Blog / Solutions Blog /

Wearables, a tool to simplify the buying journey

A tool to simplify the buying journey

Jean-Claude Barbezangue

R&D Director

How will wearables change relationships between merchants and consumers?

We envision that, in a near future, these wearables, such as smartwatches and connected bracelets, could simplify authentication when it comes to payments and access to digital services. Consumers could identify themselves and pay with these wearables without having to use a physical ID card, a payment card or even a smartphone.


Besides authentication, what other benefits will these connected objects have for merchants and consumers?

One of the major benefits for consumers, besides authentication, will be the adaptation of payments to the possible constraints that can occur at the time of the payment. Let’s take the example of a consumer wishing to pay for something while he or she is at a hotel’s swimming pool. It is very unlikely that this consumer will want to carry his/her smartphone or credit card on him/her. In this context, a smartwatch or a connected bracelet, waterproof of course, could authenticate this consumer and allow him/her to finalize his/her payment.

Similarly, the benefit for merchants will be to be able to adapt their buying journeys in order to make them more seamless and to reduce potential constraints. In addition, since wearables allow for a continuous authentication, merchants will be able to have a transaction validated without much effort from consumers.


Can you tell us more about our POC*, WL Wearable Innovative Shopping Experience?

We started working on this POC at the beginning of 2014, using an Android smartwatch as a base for our developments. We built a restaurant use case. This POC was used to identify and welcome the consumer as he or she checked in at the restaurant. The establishment, equipped with Bluetooth Low Energy e-Beacons, could therefore be informed about the arrival of the consumer who had previously activated his/her Android app on his/her smartwatch. In this context, we could for example display, on this app, the special of the day, current offers or even the remaining wait time until the consumer was served. This POC also allowed for the consumer’s authentication at check-out, in front of the restaurant’s payment terminal, in order to conclude the transaction effortlessly, without any object or a loyalty card of any kind, and to suggest additional services, such as leaving a certified review about this restaurant.

This POC evolved, mainly due to the fact that the small-sized screens on smartwatches limits the interactions with consumers.
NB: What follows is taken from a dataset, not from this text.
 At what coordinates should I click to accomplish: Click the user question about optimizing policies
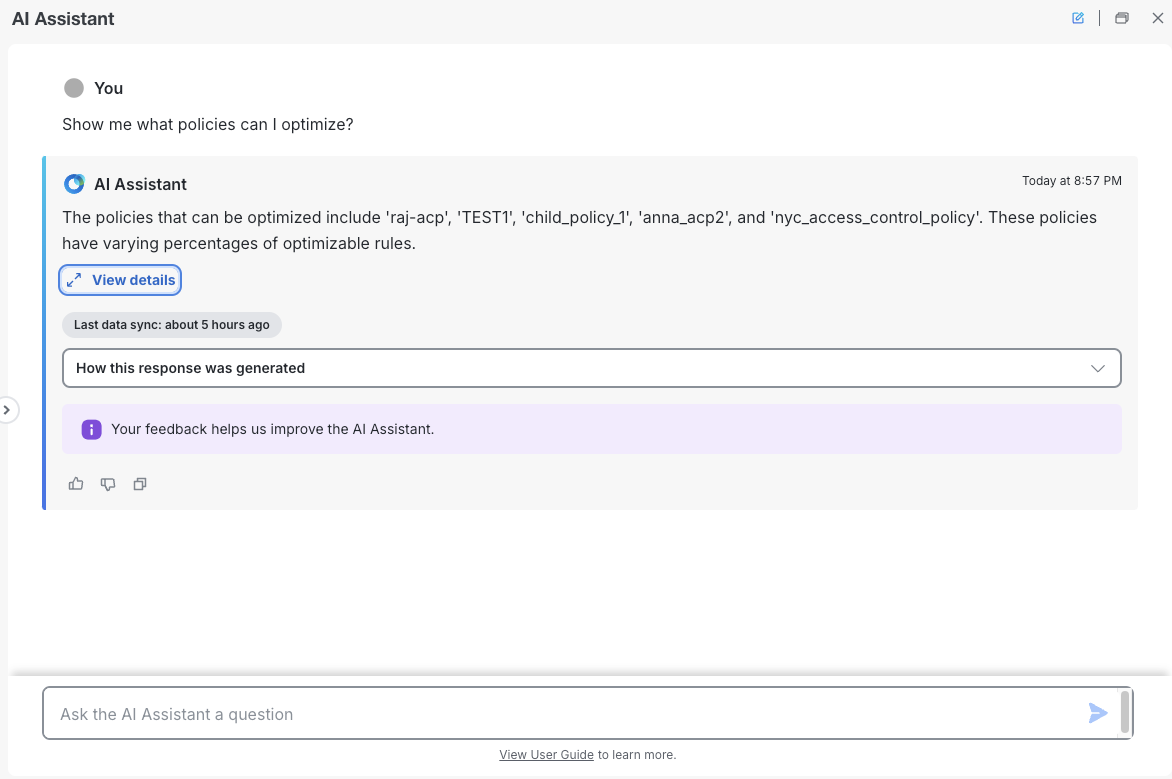(x=208, y=125)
Therefore, we added audio interactions, through Bluetooth headsets, and also integrated vocal recognition via the smartwatch’s microphone as well as authentication by voice biometrics.


Nowadays, we adapt this POC on new smartwatches, either connected to a smartphone or autonomous, in order to prepare demos for an Eureka Catrene collaborative R&D project, called H2O (for Human to Object), which gathers about twenty companies across five European countries.


How can this solution bring new payment usages through wearables?

Our solution allows the use of new authentication techniques including, in particular, biometrics such as digital fingerprints, as long as the wearables have a dedicated scanner. Wearables can also enable behavioral biometrics authentication via the capture of consumers’ movements by the wearable.


Thank you for your time today, Jean-Claude. I will leave you with one final question: if you could invent a new innovative solution to help with one of your daily tasks, in your professional and/or private life, what would it be and why?

For me, it would be two solutions. The first one would be a real-time instantaneous digital translator that could be used during a conversation between two persons speaking a different language. The second one would be holographic projections to replace our physical screens and these projections would be adapted to users’ individual sights.